I thought the play could maybe have used some of the grit and ugliness of reality. One danger with magical realism is that everything can get too pretty, your love becomes too momentous, and has an emotional significance that can seem (to outsiders) too much like wish-fulfillment. There's only one brief line in which Miqueo mentions how all of his non-Dalila relationships, with family, friends, and lovers, have failed. I would have liked to hear more about that, the ways in which he thinks they've failed, and why. I think we're meant to find his final reunion with Dalia heart-warming and inspiring, but to me it's awful and ludicrous that Miqueo can't find any meaning in his life after Dalila's early death: the play is all about feeling that a certain type of love is the only thing that matters (and remember: only one per customer!). And I just don't share that feeling. (I wonder if anyone middle-aged does?)
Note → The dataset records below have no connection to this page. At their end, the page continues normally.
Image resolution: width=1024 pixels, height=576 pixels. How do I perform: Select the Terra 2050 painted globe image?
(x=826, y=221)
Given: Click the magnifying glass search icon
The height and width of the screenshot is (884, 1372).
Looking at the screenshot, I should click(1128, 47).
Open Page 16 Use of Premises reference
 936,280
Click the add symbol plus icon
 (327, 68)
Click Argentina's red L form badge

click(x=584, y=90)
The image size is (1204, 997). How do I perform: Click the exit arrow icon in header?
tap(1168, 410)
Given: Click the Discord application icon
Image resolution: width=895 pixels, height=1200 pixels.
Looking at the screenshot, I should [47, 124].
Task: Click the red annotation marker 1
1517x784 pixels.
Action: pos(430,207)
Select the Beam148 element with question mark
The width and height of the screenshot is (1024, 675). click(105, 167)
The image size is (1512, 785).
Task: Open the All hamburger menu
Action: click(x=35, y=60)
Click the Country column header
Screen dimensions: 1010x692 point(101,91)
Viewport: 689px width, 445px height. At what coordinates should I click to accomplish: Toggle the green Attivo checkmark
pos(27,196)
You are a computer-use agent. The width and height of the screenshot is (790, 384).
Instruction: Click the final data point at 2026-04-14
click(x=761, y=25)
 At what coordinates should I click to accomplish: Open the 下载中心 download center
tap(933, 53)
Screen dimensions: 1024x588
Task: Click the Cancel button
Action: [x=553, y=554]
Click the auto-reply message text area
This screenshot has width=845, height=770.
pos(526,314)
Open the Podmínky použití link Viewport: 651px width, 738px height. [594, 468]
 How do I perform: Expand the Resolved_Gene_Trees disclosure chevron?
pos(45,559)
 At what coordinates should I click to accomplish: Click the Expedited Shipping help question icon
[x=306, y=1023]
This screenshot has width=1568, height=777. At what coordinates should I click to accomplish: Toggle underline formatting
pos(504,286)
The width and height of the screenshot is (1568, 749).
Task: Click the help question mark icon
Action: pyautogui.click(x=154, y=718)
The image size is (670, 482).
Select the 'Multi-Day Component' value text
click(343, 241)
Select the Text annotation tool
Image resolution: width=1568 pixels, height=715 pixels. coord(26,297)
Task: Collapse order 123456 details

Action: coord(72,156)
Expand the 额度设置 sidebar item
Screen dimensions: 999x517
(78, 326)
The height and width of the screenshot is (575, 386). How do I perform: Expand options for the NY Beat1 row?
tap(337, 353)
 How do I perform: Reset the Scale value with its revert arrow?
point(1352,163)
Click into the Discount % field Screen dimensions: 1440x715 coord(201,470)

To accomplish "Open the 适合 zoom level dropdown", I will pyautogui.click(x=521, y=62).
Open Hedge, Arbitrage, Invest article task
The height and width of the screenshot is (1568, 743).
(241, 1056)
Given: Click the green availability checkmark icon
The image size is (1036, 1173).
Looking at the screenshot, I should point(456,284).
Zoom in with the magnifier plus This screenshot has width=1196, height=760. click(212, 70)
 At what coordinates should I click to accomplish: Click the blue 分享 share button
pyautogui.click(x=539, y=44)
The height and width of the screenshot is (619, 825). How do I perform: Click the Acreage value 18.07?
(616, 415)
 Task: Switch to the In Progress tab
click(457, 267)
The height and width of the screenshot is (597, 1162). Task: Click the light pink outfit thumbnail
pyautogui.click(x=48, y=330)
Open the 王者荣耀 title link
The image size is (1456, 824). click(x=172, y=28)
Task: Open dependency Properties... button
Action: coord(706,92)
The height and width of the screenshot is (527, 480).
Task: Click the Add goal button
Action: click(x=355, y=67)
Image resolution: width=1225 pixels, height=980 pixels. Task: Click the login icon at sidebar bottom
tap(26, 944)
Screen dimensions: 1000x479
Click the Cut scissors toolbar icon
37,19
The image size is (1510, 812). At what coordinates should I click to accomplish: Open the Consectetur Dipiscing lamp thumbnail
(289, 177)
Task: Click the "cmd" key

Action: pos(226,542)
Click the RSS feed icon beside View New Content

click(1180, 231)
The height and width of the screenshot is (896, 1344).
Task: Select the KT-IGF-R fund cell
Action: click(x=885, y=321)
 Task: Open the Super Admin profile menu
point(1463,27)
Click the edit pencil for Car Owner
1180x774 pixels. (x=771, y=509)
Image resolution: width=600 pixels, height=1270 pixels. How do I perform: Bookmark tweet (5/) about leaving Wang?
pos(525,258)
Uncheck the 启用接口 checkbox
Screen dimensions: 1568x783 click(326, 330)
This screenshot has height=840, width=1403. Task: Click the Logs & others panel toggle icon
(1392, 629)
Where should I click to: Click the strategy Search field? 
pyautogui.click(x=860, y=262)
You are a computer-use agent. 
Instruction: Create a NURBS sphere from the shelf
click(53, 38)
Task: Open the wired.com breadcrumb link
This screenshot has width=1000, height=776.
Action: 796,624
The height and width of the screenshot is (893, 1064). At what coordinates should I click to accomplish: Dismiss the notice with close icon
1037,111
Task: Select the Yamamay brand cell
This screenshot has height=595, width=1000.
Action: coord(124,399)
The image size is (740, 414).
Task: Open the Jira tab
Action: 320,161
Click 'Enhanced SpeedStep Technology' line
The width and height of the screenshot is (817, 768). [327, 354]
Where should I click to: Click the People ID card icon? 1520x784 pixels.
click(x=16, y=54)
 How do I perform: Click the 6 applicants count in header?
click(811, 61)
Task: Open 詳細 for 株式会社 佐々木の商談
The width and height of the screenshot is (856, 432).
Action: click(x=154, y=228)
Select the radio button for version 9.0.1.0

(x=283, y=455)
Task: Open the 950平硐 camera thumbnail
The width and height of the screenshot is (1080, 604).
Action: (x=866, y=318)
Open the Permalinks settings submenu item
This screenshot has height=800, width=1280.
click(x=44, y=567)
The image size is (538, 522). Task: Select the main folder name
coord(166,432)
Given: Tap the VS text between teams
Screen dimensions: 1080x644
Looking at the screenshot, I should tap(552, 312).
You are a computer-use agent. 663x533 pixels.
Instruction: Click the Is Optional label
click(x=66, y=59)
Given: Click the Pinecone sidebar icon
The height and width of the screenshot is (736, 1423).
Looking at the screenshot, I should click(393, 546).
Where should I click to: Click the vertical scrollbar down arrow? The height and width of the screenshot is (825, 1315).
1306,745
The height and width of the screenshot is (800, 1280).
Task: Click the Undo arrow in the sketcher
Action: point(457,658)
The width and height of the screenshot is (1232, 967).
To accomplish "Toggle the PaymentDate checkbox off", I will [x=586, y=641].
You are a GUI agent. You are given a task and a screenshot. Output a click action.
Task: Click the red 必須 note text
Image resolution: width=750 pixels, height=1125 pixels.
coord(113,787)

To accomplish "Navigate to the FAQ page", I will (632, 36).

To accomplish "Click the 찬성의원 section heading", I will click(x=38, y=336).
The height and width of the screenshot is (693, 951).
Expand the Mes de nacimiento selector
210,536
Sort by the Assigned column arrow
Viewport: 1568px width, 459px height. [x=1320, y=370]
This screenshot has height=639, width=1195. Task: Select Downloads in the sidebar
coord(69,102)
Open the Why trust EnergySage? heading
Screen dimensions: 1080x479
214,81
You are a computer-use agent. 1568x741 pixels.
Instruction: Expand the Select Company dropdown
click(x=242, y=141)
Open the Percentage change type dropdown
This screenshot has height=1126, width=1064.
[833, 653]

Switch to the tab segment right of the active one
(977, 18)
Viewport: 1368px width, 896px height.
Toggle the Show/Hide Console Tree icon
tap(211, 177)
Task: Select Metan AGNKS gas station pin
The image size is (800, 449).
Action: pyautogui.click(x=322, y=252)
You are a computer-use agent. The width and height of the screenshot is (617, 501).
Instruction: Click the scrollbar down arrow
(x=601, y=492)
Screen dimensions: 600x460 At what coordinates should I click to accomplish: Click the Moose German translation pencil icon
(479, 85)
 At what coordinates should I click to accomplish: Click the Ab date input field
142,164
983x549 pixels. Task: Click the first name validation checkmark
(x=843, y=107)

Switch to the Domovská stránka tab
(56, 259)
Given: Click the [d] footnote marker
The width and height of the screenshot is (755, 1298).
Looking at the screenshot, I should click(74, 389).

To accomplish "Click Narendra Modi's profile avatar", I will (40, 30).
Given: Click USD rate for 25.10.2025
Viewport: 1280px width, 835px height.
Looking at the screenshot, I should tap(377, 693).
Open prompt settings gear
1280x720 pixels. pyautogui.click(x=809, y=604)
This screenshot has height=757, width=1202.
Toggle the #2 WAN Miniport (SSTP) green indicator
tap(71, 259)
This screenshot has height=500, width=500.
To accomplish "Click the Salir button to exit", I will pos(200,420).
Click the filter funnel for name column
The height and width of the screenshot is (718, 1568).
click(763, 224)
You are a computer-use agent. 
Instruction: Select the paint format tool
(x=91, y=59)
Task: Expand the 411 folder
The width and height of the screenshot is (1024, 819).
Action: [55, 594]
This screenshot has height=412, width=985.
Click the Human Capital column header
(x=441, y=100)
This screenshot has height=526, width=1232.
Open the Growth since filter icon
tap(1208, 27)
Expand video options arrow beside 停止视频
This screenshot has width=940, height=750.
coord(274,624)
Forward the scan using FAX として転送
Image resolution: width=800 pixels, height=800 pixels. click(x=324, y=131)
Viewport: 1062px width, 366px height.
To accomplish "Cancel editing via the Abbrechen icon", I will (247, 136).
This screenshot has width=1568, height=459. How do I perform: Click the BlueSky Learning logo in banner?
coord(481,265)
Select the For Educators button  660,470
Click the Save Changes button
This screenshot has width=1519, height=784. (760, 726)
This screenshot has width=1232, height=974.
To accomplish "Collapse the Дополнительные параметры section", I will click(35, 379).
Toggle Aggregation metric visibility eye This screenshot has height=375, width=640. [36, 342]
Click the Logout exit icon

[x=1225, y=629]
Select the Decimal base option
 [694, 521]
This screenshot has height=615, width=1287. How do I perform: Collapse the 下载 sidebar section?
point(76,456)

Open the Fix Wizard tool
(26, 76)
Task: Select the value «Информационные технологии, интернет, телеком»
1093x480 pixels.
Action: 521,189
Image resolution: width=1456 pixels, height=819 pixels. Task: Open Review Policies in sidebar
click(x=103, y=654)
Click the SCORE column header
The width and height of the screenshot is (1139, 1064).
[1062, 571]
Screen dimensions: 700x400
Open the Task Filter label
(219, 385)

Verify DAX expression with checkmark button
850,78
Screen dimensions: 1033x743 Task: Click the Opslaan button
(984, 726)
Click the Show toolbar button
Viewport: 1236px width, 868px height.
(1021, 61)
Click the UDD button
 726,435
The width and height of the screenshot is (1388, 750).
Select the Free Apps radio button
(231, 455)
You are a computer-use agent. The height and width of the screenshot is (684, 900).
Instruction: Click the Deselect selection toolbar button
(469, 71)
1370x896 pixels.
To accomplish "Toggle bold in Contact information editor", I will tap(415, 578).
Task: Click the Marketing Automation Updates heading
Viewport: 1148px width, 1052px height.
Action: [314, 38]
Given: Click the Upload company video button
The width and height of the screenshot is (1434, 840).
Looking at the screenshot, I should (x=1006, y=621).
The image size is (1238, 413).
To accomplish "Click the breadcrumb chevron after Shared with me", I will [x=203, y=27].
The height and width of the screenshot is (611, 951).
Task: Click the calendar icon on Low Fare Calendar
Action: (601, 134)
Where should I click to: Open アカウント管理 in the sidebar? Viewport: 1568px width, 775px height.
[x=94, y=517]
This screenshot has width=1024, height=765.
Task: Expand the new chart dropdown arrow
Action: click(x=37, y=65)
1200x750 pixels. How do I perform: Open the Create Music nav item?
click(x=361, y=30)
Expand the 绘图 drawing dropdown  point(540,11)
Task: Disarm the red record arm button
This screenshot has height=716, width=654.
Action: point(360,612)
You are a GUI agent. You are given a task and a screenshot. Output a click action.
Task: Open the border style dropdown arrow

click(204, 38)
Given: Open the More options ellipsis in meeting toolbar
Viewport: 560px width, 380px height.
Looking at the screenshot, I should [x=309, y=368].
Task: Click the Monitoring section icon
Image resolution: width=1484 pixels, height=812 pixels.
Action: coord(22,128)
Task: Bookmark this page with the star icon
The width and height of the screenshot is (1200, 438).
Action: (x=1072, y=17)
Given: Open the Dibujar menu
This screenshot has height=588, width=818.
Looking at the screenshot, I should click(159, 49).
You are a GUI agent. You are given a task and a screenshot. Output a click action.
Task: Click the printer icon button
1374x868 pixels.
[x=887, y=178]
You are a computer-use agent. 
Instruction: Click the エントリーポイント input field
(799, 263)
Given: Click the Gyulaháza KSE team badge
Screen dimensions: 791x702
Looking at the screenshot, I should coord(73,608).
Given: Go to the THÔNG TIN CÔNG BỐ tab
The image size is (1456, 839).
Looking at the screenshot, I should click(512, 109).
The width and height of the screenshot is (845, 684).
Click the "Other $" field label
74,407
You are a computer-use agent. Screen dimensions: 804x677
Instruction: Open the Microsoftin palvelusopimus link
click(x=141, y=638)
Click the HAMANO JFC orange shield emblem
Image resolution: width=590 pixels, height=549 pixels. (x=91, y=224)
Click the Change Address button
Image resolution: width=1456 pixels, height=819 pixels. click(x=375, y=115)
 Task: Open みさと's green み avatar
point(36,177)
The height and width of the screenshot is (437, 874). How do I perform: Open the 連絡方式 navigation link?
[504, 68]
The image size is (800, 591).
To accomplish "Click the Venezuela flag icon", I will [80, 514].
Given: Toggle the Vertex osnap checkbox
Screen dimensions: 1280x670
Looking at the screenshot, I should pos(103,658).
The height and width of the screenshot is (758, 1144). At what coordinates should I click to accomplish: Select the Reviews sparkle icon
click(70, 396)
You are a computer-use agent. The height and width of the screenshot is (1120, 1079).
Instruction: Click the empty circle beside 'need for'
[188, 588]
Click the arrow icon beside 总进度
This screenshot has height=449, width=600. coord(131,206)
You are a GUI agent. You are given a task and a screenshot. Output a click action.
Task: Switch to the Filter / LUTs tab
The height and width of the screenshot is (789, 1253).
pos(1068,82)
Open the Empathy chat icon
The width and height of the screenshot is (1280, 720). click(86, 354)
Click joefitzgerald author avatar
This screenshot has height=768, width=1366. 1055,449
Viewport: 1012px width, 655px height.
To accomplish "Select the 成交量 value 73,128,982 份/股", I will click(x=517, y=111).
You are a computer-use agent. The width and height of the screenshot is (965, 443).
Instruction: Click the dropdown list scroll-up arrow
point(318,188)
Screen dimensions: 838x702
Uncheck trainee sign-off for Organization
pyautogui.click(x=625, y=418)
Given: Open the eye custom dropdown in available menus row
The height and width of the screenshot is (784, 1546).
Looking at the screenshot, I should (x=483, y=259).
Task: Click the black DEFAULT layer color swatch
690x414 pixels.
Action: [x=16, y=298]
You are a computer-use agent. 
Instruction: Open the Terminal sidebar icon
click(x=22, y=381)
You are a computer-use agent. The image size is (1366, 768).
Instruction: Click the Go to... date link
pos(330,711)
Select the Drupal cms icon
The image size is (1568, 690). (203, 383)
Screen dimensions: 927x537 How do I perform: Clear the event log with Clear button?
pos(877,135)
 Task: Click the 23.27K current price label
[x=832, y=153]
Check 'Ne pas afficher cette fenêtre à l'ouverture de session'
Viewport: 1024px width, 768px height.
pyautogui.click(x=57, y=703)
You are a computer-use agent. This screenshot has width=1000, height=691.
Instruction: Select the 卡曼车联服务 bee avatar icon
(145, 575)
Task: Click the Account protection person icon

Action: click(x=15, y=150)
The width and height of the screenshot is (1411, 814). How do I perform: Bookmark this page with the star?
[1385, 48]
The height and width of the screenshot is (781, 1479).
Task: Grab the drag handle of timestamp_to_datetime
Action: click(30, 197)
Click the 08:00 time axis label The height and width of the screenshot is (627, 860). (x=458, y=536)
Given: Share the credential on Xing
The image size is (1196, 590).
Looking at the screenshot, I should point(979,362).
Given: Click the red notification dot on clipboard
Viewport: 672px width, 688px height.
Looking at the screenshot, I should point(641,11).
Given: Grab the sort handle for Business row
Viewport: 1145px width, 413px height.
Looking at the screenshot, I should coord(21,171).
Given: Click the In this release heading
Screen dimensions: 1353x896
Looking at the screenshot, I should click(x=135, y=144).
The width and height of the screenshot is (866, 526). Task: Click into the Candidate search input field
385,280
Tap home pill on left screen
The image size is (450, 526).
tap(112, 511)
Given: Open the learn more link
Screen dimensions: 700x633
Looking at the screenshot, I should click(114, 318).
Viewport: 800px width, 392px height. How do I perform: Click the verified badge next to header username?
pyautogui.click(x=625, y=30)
There was enough in this play that was compelling and promising so that I would be interested in seeing other plays by Treviño Orta, though I did feel this one was a mixed bag: there's some ungainly and, to my mind, unsuccessful dramaturgy in the first half, and then a lush romanticism in the second half that – well, I was going to say "that I don't respond to," but that's not quite true; maybe such stories need the stylization of the operatic stage and the beyond-speech power of music to unhook them enough from daily life. But even music isn't always enough, and I will admit that the failure there is probably mine. During this play I kept thinking about La Bohème: a great and beloved work, and if you told me it was your favorite opera of all time I would respect that and understand why, but . . . though I see where it's going, I can't quite follow it there.